The version we are using is:
1.10.2-0ubuntu2~cloud0
The version that was not working for us is:
2.0.1+git20140120-0ubuntu2~cloud1
Network:
Intel Corporation I350 Gigabit Network Connection (igb module)
We were seeing the problem, strangely enough, at the application level,
inside the VMs, where Hadoop was reporting corrupted data on TCP
connections. No other messages on the hypervisor or in the VM kernel.
Hadoop makes lots of connections to lots of different VMs moving lots
(terabytes) of data as fast as posssibile. Also, it was
non-deterministic, Hadoop would try several times to transfer the data,
sometimes successfully, sometimes giving up.
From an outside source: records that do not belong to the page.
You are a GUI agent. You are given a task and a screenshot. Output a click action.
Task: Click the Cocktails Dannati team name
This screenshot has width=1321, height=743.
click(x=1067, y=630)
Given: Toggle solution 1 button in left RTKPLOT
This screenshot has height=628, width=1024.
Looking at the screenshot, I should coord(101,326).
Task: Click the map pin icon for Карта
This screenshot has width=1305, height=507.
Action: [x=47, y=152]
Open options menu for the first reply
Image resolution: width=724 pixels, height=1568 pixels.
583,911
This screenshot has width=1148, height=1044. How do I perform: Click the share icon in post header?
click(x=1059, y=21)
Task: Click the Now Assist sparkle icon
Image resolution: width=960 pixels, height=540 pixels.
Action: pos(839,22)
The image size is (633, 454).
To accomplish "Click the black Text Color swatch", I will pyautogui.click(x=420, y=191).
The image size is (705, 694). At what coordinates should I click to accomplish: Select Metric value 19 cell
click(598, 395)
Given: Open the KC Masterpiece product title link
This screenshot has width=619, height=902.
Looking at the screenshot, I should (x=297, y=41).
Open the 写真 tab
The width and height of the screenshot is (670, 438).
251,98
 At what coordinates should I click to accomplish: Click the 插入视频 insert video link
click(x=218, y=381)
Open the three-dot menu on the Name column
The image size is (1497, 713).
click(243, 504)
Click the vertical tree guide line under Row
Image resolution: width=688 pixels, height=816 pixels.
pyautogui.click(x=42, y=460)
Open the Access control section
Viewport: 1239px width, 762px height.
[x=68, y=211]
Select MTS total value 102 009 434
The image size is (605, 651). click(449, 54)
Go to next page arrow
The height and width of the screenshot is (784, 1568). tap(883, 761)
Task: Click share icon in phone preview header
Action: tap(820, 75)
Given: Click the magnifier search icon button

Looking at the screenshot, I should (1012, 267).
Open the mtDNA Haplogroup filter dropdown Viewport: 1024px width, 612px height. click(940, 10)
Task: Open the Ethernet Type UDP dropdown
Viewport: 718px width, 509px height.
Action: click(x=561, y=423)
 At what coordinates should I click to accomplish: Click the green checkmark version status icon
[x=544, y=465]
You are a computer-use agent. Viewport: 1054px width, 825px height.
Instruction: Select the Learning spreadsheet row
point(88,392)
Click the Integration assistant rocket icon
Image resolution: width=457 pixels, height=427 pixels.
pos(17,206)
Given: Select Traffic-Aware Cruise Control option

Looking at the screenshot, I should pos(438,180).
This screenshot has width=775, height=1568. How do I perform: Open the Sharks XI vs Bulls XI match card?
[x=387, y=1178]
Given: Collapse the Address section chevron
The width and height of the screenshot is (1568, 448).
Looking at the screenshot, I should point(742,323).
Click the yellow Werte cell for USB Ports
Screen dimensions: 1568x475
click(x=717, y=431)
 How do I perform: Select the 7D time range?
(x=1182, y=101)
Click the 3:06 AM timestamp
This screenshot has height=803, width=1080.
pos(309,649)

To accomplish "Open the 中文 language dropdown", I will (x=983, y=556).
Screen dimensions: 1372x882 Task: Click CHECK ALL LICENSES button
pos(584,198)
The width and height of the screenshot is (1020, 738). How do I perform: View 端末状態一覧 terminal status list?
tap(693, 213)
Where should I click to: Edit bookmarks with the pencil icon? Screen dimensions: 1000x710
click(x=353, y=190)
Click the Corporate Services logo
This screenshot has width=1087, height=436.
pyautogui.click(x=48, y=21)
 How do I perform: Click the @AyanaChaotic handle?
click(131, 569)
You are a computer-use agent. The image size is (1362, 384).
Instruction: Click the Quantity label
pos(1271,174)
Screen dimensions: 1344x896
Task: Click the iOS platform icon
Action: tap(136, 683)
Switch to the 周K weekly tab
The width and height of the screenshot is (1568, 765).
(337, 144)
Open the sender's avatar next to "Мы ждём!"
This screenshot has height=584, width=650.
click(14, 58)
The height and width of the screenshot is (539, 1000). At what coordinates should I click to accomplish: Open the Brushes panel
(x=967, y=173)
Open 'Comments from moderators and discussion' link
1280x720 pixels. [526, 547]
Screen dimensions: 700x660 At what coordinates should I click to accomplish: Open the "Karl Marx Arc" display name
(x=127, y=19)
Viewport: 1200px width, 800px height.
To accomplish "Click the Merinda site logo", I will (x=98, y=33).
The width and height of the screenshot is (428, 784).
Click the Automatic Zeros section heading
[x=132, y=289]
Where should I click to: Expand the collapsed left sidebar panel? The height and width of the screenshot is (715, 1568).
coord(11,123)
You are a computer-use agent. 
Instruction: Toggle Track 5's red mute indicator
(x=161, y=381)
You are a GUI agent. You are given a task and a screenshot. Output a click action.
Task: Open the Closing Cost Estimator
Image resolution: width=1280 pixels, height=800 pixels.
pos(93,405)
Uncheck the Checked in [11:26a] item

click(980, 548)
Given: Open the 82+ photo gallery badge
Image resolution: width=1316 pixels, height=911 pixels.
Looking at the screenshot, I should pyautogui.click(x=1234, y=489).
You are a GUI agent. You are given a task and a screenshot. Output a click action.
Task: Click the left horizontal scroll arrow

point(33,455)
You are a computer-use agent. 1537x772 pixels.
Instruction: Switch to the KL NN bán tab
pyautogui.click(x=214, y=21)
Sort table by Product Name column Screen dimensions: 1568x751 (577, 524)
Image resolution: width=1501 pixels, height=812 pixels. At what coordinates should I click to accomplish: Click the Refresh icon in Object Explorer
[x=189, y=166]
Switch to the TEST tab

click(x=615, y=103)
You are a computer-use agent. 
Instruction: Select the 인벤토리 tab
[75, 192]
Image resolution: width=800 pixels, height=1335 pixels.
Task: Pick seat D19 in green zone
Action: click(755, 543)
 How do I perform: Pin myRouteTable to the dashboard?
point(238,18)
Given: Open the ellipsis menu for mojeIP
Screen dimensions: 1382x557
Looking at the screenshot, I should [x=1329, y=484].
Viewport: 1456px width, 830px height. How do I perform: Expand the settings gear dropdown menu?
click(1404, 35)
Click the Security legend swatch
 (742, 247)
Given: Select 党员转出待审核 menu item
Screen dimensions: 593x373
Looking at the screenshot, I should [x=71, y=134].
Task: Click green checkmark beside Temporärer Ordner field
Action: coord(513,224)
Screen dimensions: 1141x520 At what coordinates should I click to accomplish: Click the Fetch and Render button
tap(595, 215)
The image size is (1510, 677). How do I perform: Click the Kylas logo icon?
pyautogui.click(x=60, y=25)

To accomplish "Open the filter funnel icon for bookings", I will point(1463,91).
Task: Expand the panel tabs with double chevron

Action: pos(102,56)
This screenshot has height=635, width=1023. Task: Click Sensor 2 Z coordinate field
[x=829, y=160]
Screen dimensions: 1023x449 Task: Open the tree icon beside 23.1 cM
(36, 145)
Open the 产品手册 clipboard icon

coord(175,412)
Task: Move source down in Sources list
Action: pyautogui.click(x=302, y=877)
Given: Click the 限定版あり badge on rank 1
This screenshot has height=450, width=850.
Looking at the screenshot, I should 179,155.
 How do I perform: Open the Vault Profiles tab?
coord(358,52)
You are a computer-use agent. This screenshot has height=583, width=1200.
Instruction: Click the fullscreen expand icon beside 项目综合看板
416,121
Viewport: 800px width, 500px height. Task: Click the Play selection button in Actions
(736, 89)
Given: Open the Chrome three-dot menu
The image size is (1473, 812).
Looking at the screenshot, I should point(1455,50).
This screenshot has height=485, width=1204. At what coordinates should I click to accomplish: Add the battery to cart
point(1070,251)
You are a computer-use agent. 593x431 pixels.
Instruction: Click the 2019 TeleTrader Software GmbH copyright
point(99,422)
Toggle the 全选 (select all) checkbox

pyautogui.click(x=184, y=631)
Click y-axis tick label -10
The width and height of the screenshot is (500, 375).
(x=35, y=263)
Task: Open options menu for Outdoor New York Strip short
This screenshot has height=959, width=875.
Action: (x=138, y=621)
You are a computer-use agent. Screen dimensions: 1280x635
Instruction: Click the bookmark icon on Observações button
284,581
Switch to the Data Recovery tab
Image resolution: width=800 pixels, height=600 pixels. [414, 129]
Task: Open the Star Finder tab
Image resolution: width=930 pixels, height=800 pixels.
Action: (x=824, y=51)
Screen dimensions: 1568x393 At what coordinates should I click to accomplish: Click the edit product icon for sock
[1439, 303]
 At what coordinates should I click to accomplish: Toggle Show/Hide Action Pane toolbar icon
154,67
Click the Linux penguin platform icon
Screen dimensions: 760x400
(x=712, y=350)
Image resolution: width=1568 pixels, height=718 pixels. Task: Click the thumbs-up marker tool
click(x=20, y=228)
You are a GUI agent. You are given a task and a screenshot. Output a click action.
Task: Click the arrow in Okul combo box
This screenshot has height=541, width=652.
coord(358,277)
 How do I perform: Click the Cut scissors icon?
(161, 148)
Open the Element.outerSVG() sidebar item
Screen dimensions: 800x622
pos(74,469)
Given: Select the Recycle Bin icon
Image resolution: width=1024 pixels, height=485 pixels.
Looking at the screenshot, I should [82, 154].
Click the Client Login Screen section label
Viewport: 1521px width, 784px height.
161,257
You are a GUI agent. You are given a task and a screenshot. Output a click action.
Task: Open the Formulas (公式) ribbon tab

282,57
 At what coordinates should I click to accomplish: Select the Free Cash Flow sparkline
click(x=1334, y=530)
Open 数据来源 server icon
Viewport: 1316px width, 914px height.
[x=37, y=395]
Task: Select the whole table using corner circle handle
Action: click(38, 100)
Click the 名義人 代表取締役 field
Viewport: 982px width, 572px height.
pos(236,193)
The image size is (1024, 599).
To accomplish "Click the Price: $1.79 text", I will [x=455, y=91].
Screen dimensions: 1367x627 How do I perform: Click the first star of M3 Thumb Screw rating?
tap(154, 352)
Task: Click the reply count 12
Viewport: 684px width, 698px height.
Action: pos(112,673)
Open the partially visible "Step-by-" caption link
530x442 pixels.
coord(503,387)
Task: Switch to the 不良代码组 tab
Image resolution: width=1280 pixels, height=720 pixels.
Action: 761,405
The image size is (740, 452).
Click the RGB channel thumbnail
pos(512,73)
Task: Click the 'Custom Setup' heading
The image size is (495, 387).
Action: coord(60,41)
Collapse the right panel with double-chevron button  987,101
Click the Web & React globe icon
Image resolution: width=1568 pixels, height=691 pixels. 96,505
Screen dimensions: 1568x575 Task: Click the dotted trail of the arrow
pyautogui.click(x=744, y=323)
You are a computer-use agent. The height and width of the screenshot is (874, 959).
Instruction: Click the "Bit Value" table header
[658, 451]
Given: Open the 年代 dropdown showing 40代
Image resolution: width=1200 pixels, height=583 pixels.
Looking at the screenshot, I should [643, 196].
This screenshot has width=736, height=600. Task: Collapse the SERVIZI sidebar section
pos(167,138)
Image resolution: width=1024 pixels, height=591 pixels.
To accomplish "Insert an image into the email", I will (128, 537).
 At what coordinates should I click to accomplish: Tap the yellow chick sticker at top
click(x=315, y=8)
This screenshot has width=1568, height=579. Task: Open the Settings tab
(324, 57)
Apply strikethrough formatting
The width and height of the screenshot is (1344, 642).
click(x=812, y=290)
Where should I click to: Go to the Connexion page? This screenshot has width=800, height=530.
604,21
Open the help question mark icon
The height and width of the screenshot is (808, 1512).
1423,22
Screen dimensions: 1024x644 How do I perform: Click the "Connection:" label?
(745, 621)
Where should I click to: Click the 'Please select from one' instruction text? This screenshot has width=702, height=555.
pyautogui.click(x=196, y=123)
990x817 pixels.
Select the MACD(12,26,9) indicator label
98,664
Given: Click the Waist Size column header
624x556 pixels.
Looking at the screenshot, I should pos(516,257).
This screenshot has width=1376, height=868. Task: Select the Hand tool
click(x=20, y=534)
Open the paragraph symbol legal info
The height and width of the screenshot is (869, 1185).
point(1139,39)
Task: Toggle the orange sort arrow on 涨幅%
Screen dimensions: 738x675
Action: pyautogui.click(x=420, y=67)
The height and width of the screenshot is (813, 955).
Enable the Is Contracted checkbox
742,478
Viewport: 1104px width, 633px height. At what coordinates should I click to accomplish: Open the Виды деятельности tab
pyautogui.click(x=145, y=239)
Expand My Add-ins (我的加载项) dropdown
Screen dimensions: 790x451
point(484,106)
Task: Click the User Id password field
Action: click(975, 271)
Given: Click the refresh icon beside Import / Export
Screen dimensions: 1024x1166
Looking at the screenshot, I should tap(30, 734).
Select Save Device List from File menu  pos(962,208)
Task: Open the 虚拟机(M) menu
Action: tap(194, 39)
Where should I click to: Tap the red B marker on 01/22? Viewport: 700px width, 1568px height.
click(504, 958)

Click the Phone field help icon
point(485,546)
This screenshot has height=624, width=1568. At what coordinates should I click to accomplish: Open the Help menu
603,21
I tried some quick iperf
tests, but they worked fine.
Daniele
On 10/20/14 18:46, Manish Godara wrote:
> We had to do the same downgrade with openvswitch, the newest
version, under heavy load, corrupts packets in-transit, but we do not
have the time to investigate the issue further.
Daniele, what was the openvswitch version before and after the
upgrade? And which ethernet drivers do you have? The corruption
maybe related to the drivers you have (the issues may be triggered by
the way openvswitch flows are configured in Icehouse vs Havana).
Thanks.
From: Daniele Venzano <daniele.venz...@eurecom.fr
<mailto:daniele.venz...@eurecom.fr>>
Organization: Eurecom
Date: Sunday, October 19, 2014 11:46 PM
To: "openstack-operators@lists.openstack.org
<mailto:openstack-operators@lists.openstack.org>"
<openstack-operators@lists.openstack.org
<mailto:openstack-operators@lists.openstack.org>>
Subject: Re: [Openstack-operators] qemu 1.x to 2.0
We have the same setup (Icehouse on Ubuntu 12.04) and had similar
issues. We downgraded qemu from 2.x to 1.x, as we cannot terminate all
VMs for all users. We had non-resumable VMs also in the middle of the
1.x series and nothing was documented in the changlelog.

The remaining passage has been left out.